About this exercise:
Using the forum thread on fecal occult blood test results, answer these:
(a) About how many days earlier had dothackzero turned in the test?
(b) According to Kathleen M., what is her GP usually good about doing?
(c) How old does Ashers86 say she is?

Extract provided:
-------------------------

# How long does it take to get a fecal occult blood test results back?



## dothackzero (Nov 29, 2008)

I've turned the test in around 15 days ago, and I still havne't gotten the results sent back yet.


----------



## Kathleen M. (Nov 16, 1999)

Seems like it would be about time, I'd call the doctor to see if they got the results. Sometimes they don't send them to the patient and sometimes you aren't on a priority to get a call when the results are normal.


----------



## dothackzero (Nov 29, 2008)

So then more than likely it would be normal?


----------



## Ashers86 (Dec 31, 2007)

Yes, I'm sure you can call and ask by now.Do you have a follow up appointment booked already? A lot of doctors would probably just wait until then to discuss the results seeing as you'll be back for help anyways...


----------



## Ashers86 (Dec 31, 2007)

Yes - it's also HIGHLY likely that you haven't been called because there's no urgency for it.. Meaning it was fine.


----------



## dothackzero (Nov 29, 2008)

Ashers86 said:


> Do you have a follow up appointment booked already? A lot of doctors would probably just wait until then to discuss the results seeing as you'll be back for help anyways...


Not really, I was there at the time to get a physical, and like I said before he wasn't really paying attaiton when I was talking about it. Which wasn't really assuring me at all. So the time I'll be seeing will be when I have to get more meds. Which isn't for another a couple months I think?


----------



## Kathleen M. (Nov 16, 1999)

Usually they call quickly when they see something wrong.Often if it is normal they don't call and you have to ask to get the results. At least that is how it is with me. Although my GP is usually good about getting a copy of the results mailed to me, eventually.


----------



## Ashers86 (Dec 31, 2007)

Well if it's booked then I'm sure the question at hand will be discussed then.I know it seems silly, but I wrote down everything that happened to me in terms of eating habits & bowel movements, and when I experienced pain & blood and the severity of it and took it to my doctor - that's when she finally took it seriously and stopped with the whole "just take Metamucil, you'll be fine!" preach.Just saying - may be a good idea for you? Do you have any other tests going on? What has the doctor told you to do in the meantime?


----------



## dothackzero (Nov 29, 2008)

Basiclly he just gave me the test, asked a few questions about if I was having symtoms for colon cancer, I said no to all of them. Then he was basiclly telling me I was too young to worry about it.


----------



## Ashers86 (Dec 31, 2007)

Which is true - I'm glad you are finally saying that!Seriously - I'm only 22, and even though I begged for a colonscopy to make sure it was just IBS and nothing else, I NEVER thought about cancer. It's just waaay too young for that to be an option, especially when my parents don't have it!Just take it day by day, and note what you want to bring up at your next appointment. I do that anyways, because sometimes I always manage to forget to ask something!


----------



## M&M (Jan 20, 2002)

I just had to butt in to say that I can really see a difference in your posts, DHZ. It seems like you are really working on your anxiety and obsessive thoughts. Just had to tell you that! It's very nice to see, and I'm hoping you can feel a difference from it too!


----------

-------------------------

Data block:
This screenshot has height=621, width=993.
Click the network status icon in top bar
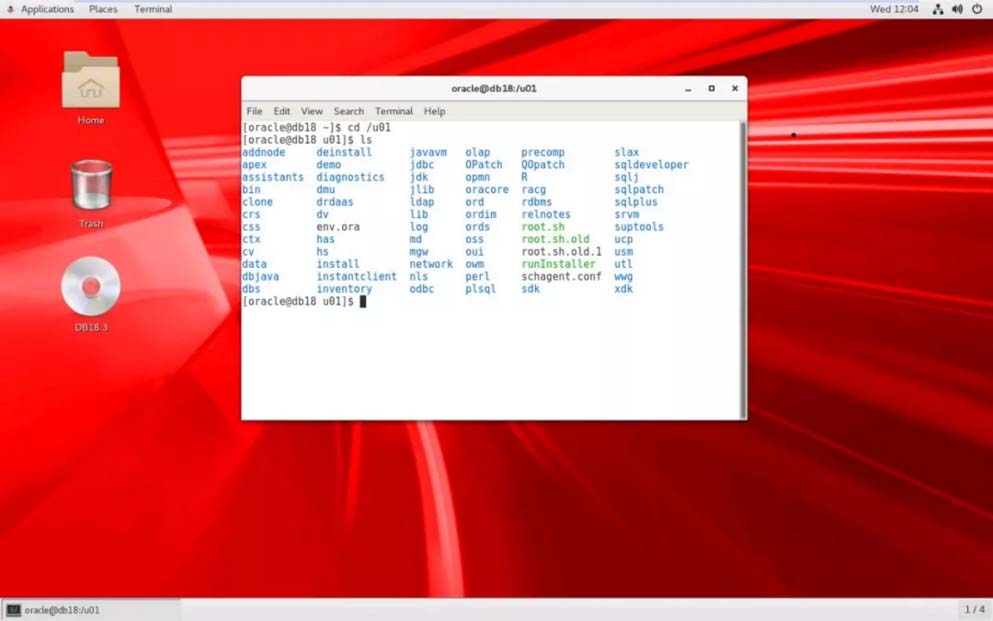pyautogui.click(x=937, y=9)
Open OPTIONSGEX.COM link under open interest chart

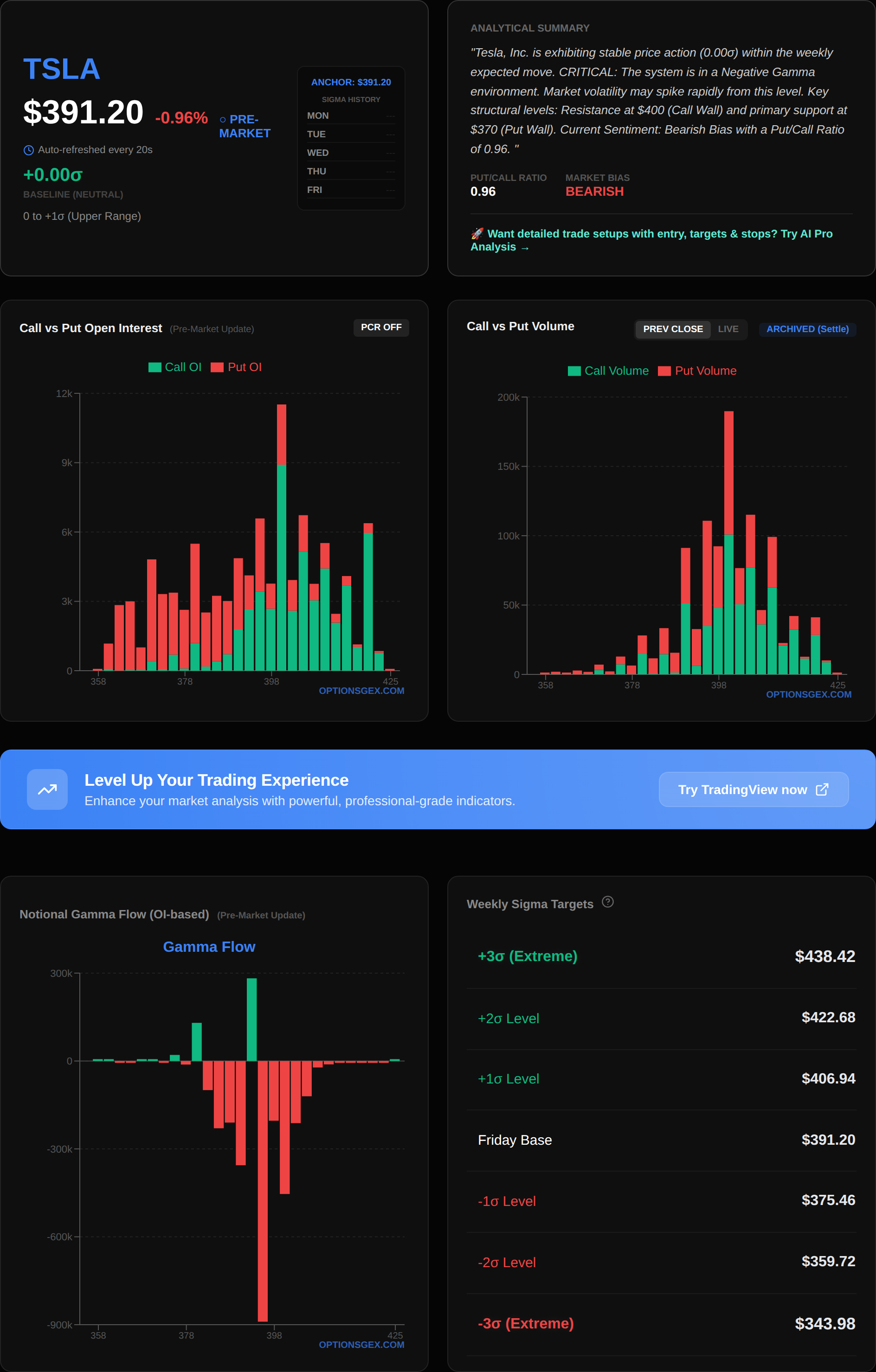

-------------------------

Exercise answer:
(a) Around 15 days.
(b) Getting a copy of the results mailed to her, eventually.
(c) 22.